Piloted by the former Cresville resident, our friends entered the bank. A scene of confusion greeted them. The officers and clerks of the institution were hurrying to and fro with books and papers, and from the president’s room came the murmur of voices.
“The directors are having a meeting to decide what to do,” explained Mr. Thompson. “Likely they’ll offer a big reward. I’d like to pull it down myself, but the detectives will probably get this job. They ought to offer at least five thousand for the recovery of the sixty thousand.”
“Sixty thousand? They got more than that!” exclaimed a policeman in uniform who nodded to Mr. Thompson and the boys in a friendly fashion.
“More than that?” repeated our heroes’ friend in surprise.
“Sure. The sixty was mostly in paper money—bills of big denomination, and a lot of double eagles—they left the silver scattered around. Probably it was too heavy to carry, though there was plenty of it. But they took a hundred and fifty thousand dollars more in negotiable securities—stocks, bonds and so on.”
“A hundred and fifty thousand!” gasped Bob.
“Two hundred and ten thousand dollars in all!” half-whispered Ned. “That was a haul!”

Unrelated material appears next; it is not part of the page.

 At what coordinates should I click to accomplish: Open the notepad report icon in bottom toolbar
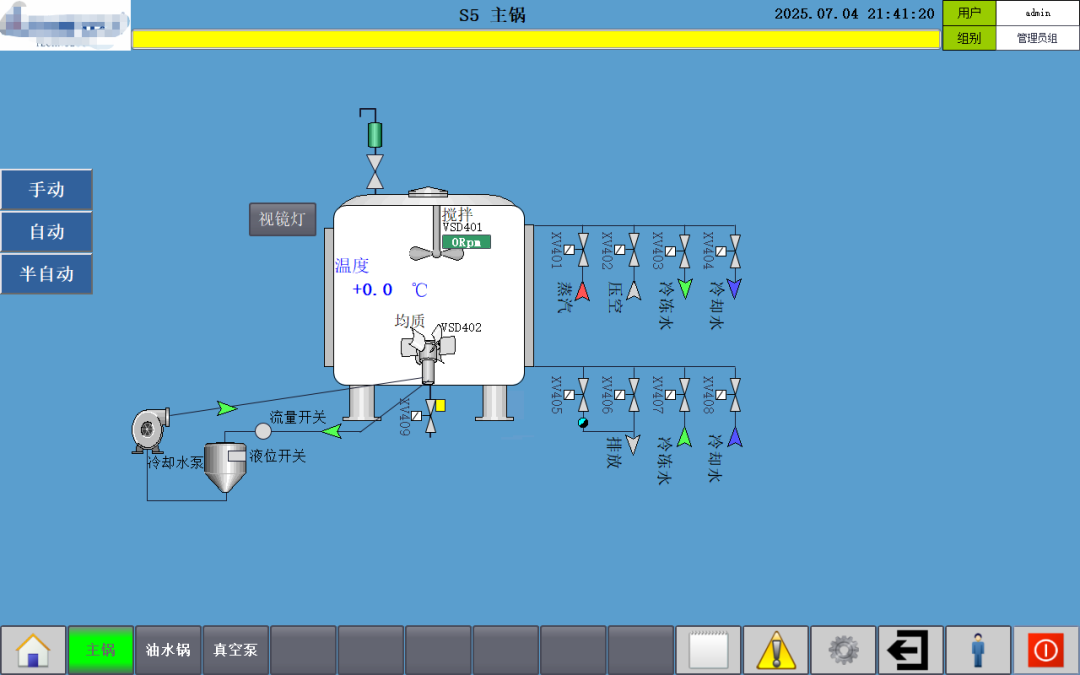point(709,649)
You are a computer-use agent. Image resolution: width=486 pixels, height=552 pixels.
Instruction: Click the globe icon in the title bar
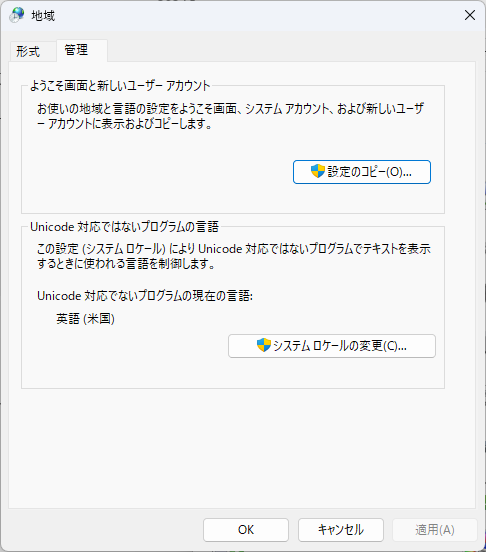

“Come on over this way, and I’ll show you where they took it from,” proceeded Mr. Thompson, and the boys followed. They halted in front of a massive safe, built into the wall in the form of a vault, and a scene of ruin met their eyes.
The big doors were shattered and twisted, and one had been completely torn from the hinges and lay on the floor. The inner doors, of less weight, had also been blown open. Even yet books and papers, and many silver coins, lay scattered about, the clerks not yet having had time to pick them up.
“It was a good job all right,” explained the former Cresville man;—“that is, good from a burglar’s standpoint, though they used more juice than they needed to.”